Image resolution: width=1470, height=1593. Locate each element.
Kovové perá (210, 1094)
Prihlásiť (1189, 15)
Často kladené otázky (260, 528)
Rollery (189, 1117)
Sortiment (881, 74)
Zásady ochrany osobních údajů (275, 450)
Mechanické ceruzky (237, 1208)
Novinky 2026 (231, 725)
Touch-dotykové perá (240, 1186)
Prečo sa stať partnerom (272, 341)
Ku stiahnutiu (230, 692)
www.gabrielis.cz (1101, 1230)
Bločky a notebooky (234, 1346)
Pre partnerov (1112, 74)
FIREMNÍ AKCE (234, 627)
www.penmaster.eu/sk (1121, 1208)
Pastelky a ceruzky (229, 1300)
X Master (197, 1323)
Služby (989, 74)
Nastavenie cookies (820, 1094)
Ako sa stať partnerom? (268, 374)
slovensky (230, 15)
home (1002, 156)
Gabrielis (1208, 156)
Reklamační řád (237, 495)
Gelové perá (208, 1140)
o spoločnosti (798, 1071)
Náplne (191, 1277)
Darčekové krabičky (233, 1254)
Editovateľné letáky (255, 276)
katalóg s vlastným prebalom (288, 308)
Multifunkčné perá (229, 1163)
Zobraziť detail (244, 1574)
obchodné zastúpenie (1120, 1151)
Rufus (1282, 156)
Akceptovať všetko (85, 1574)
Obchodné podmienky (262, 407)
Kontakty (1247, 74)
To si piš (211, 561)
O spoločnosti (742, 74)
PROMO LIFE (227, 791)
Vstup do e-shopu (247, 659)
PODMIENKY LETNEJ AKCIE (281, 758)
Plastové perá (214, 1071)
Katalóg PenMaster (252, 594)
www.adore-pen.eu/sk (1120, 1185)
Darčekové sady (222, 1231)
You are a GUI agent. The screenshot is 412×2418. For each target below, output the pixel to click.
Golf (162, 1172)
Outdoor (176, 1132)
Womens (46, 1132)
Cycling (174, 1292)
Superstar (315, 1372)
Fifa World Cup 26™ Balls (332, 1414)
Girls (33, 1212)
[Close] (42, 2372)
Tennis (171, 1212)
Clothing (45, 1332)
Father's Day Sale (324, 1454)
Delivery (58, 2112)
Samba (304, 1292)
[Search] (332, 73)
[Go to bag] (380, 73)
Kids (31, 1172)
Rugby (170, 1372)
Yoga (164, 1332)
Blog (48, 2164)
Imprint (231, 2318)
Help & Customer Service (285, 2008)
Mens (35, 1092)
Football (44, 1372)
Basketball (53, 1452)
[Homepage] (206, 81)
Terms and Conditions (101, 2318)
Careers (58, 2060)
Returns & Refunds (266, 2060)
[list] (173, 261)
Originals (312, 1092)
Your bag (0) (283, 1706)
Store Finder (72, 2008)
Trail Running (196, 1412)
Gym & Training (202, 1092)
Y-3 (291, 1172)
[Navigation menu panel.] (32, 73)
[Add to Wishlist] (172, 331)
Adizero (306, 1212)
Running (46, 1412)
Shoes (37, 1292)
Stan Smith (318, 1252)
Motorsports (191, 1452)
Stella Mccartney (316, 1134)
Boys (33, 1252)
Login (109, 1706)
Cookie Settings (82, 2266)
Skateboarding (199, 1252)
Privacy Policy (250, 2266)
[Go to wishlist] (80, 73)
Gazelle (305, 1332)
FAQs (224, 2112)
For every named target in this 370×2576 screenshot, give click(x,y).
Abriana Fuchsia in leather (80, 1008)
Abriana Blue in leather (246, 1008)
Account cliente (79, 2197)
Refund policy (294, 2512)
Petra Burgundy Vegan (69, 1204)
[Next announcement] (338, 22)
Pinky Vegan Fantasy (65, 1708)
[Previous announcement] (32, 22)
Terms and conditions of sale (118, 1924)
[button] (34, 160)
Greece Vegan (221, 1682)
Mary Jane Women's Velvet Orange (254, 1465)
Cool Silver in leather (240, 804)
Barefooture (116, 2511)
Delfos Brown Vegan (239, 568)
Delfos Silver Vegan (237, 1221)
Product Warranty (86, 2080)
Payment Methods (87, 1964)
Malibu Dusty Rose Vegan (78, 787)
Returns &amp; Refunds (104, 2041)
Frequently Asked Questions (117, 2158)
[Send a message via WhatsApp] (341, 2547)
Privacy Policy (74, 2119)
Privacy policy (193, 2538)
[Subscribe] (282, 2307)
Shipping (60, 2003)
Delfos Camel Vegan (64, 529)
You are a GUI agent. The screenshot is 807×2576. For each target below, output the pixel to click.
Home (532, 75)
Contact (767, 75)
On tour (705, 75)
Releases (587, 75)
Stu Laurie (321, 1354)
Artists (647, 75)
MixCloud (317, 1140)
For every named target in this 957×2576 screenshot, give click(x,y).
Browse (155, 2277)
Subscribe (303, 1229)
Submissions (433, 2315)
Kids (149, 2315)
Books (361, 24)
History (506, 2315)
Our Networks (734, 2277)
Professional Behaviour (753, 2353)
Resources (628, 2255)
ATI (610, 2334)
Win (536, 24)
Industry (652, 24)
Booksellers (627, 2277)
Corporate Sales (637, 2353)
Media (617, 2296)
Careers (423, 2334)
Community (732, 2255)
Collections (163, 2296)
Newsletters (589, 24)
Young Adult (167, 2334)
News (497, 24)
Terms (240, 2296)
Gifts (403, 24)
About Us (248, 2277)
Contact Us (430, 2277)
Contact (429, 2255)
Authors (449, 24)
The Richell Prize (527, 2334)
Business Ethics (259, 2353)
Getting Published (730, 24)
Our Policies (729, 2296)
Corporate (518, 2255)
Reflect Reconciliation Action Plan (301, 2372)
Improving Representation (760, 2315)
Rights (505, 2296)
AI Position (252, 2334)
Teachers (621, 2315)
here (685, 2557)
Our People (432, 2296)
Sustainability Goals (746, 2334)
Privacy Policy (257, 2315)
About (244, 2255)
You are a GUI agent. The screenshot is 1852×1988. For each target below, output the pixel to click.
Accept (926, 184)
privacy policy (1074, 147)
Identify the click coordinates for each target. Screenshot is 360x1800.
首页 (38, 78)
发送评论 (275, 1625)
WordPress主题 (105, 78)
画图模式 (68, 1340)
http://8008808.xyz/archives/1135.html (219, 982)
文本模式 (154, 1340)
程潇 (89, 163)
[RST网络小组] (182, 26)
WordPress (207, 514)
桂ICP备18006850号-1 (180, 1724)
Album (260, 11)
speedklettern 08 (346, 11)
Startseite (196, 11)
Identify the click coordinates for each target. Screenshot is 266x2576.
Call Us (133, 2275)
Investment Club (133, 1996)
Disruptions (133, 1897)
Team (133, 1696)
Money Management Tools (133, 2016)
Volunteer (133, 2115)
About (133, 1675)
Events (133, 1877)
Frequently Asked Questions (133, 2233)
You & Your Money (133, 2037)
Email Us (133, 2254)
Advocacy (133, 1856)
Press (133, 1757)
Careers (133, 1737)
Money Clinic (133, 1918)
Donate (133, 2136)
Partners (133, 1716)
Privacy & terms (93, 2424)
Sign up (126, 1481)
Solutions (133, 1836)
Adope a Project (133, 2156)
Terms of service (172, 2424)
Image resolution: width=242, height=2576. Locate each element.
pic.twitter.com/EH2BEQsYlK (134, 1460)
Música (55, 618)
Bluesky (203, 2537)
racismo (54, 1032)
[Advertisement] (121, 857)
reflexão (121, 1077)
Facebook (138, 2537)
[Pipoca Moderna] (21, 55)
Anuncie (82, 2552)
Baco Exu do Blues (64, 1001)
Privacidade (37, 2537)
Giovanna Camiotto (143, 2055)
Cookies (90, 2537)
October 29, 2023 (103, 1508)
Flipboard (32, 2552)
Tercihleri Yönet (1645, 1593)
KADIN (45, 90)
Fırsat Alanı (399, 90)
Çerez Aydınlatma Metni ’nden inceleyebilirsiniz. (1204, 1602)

────────────────────────────────────────

WHAT TO WORK ON:
Gather every line from the entries above where the word "Darčekové" appears, and copy them.

EXERCISE OUTPUT:
Darčekové krabičky (233, 1254)
Darčekové sady (222, 1231)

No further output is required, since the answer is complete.